Start of Block
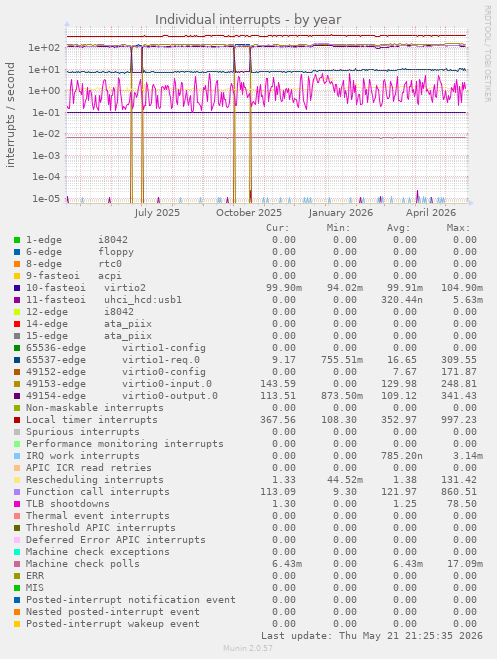Select the virtio1-req.0 legend label
This screenshot has width=497, height=659.
pyautogui.click(x=161, y=360)
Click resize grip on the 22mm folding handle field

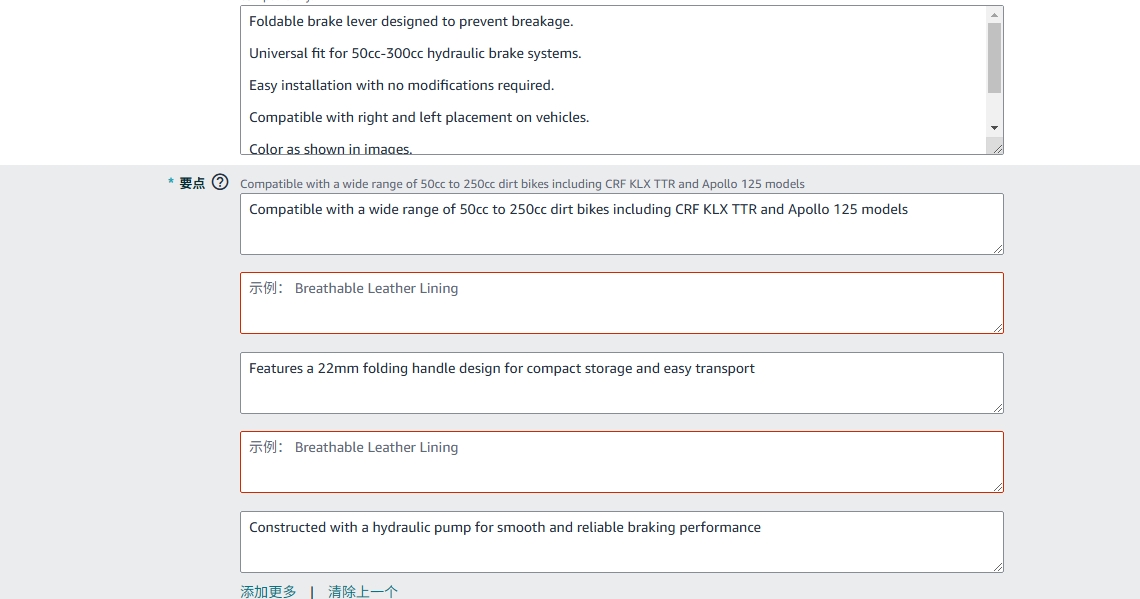997,406
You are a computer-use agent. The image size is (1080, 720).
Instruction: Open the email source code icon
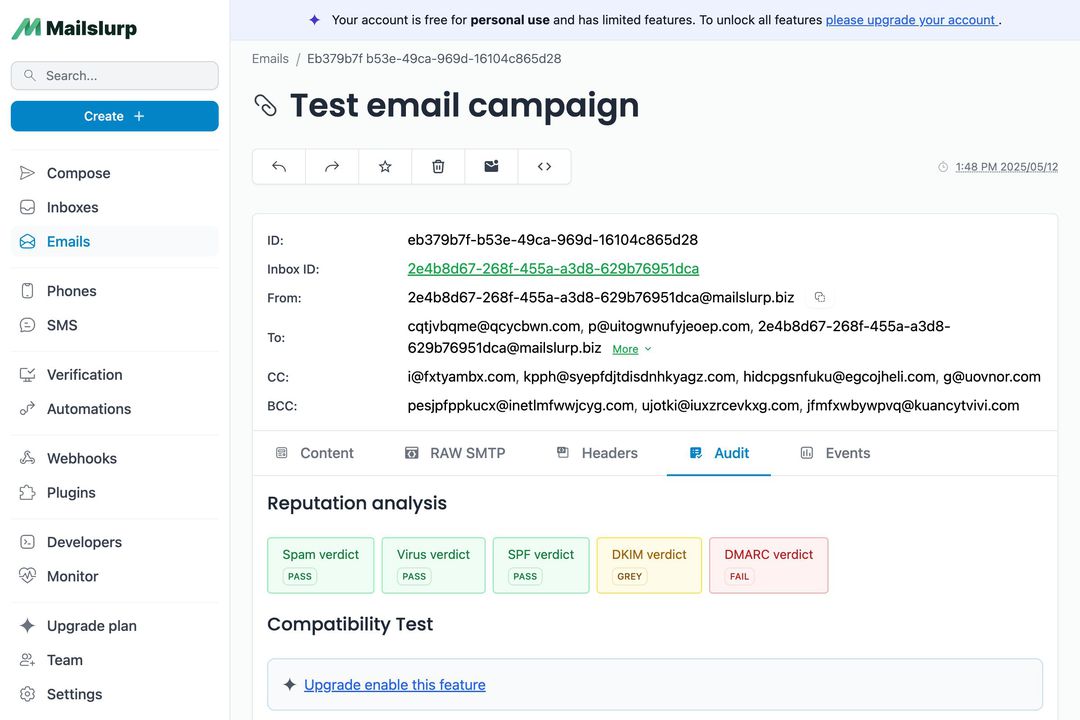click(543, 166)
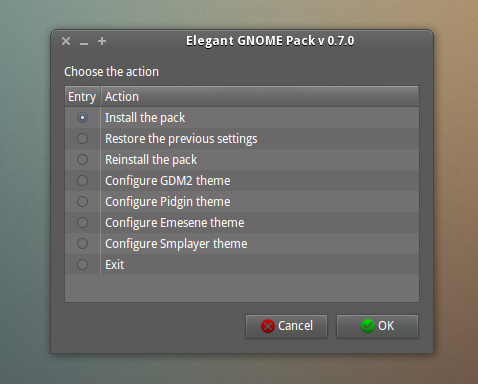Select the Configure Smplayer theme radio button

coord(82,244)
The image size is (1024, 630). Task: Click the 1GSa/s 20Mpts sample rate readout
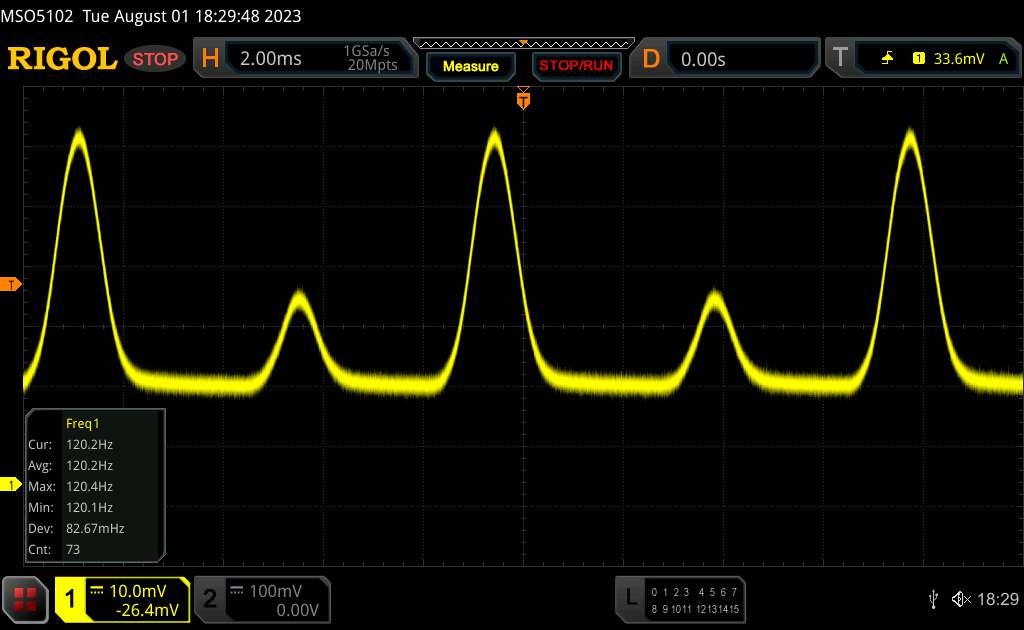(x=371, y=59)
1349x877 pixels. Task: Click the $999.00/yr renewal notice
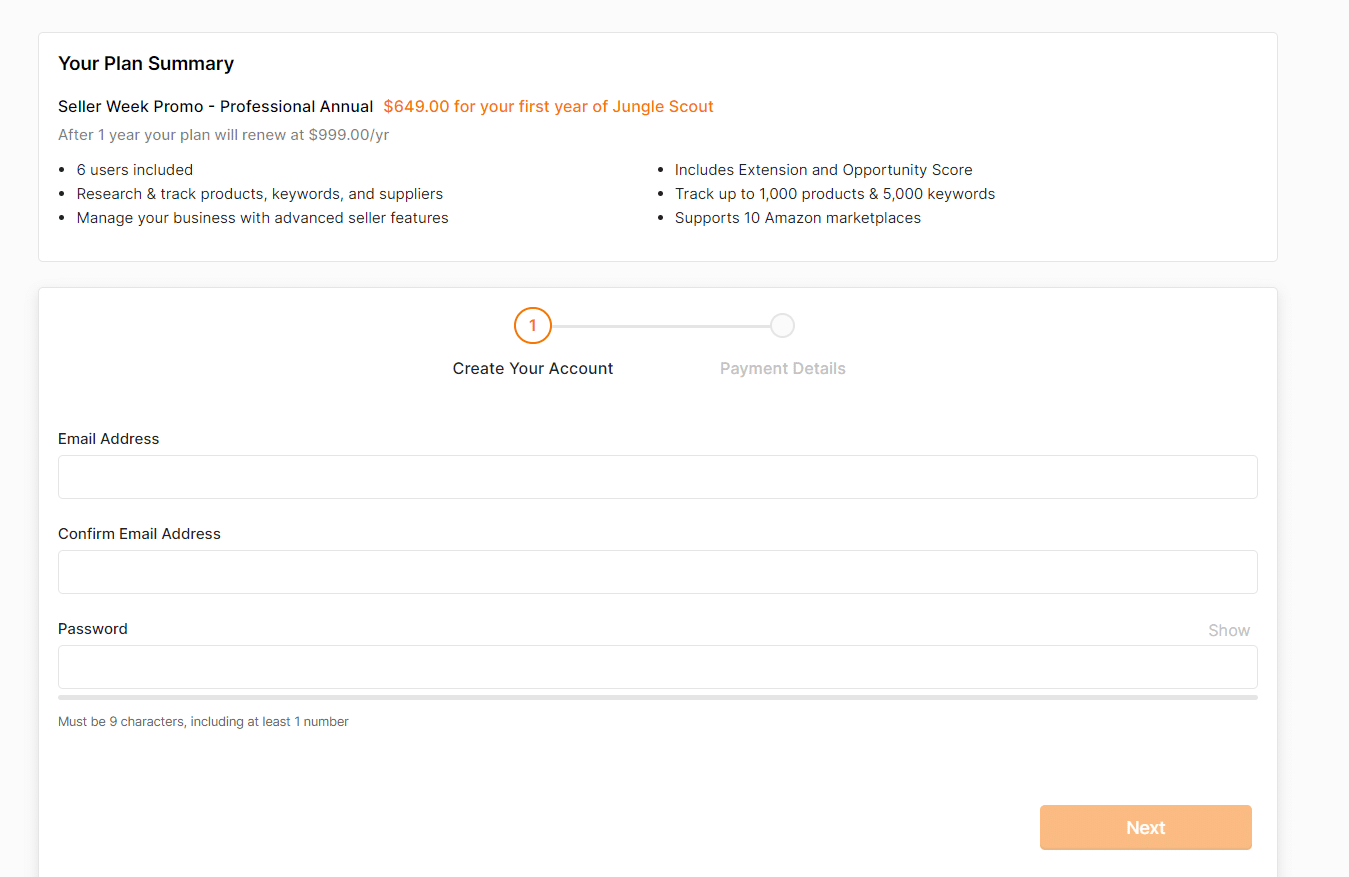click(223, 134)
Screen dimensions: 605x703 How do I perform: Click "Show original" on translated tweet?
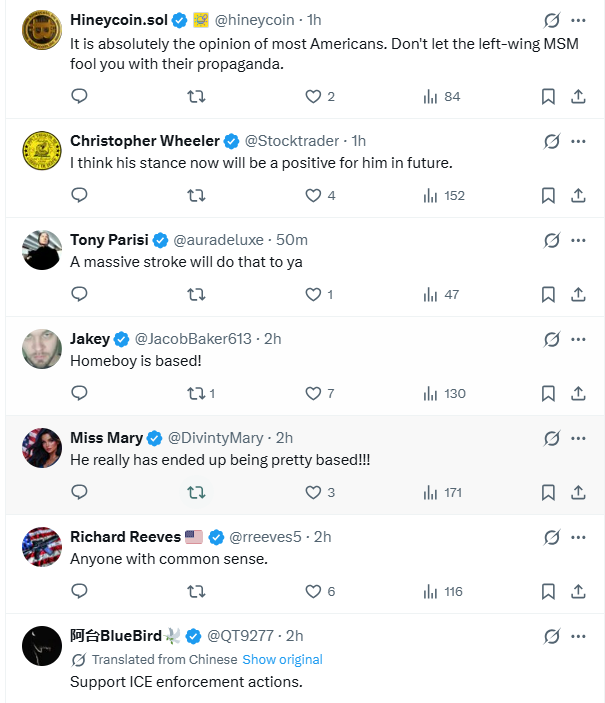pos(282,660)
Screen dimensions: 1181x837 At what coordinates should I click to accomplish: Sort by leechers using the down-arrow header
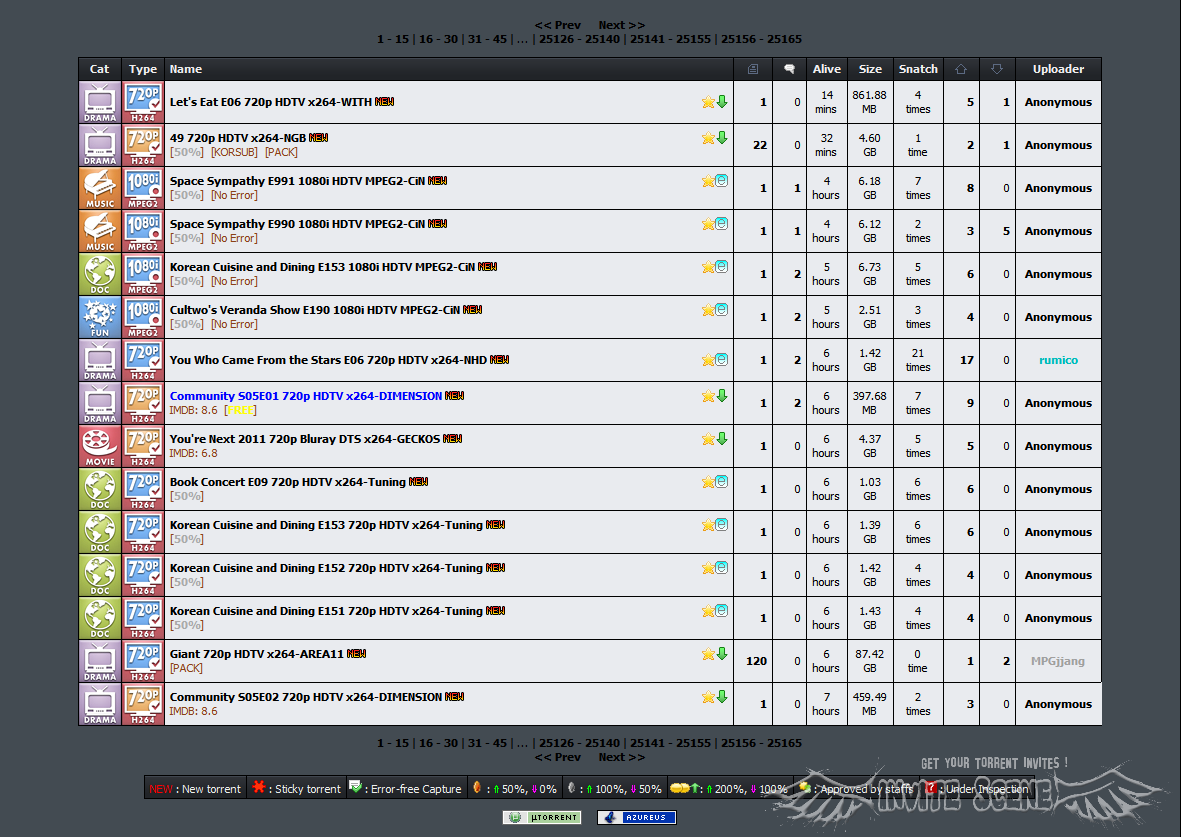[x=996, y=69]
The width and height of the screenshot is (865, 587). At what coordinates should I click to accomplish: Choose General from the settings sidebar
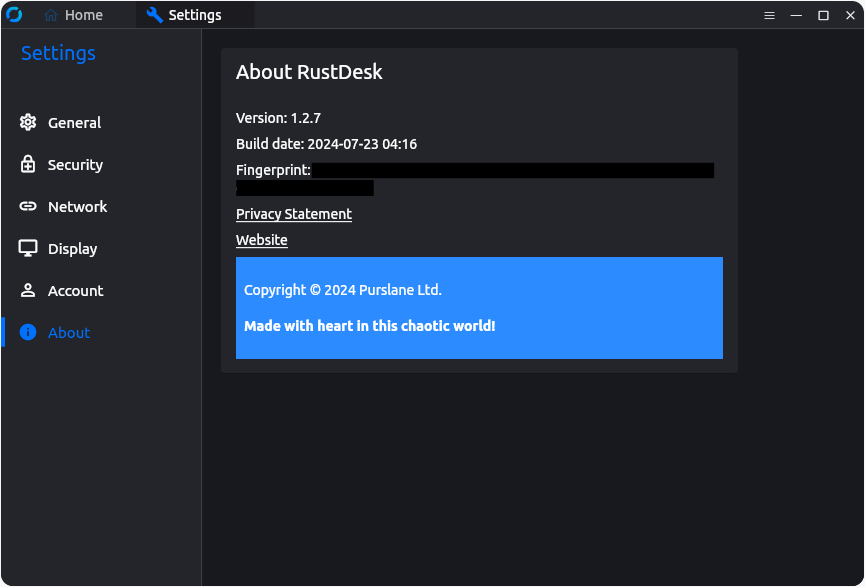pos(75,122)
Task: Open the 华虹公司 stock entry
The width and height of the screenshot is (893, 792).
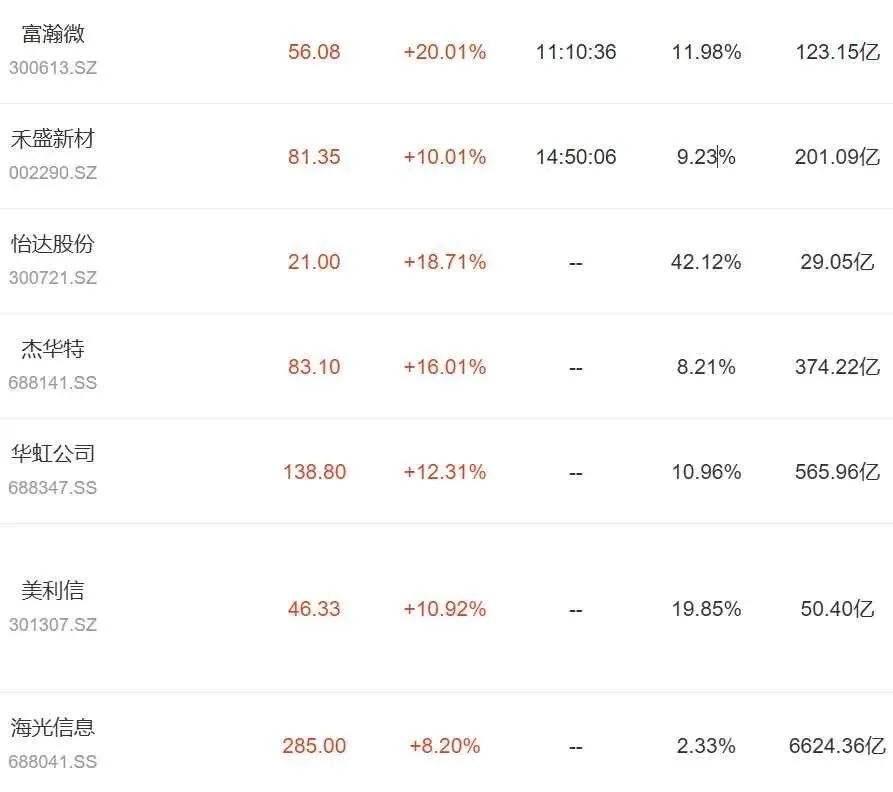Action: 53,453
End of Block
Work instructions:
The copy should begin at the line containing "The width and height of the screenshot is (865, 587)." and end at the last line of the data above; please restate those lines word for word without the pictures.

Exercise answer:
The width and height of the screenshot is (865, 587). At what coordinates should I click to accomplish: Choose General from the settings sidebar
pos(75,122)
Task: Open the 华虹公司 stock entry
The width and height of the screenshot is (893, 792).
Action: 53,453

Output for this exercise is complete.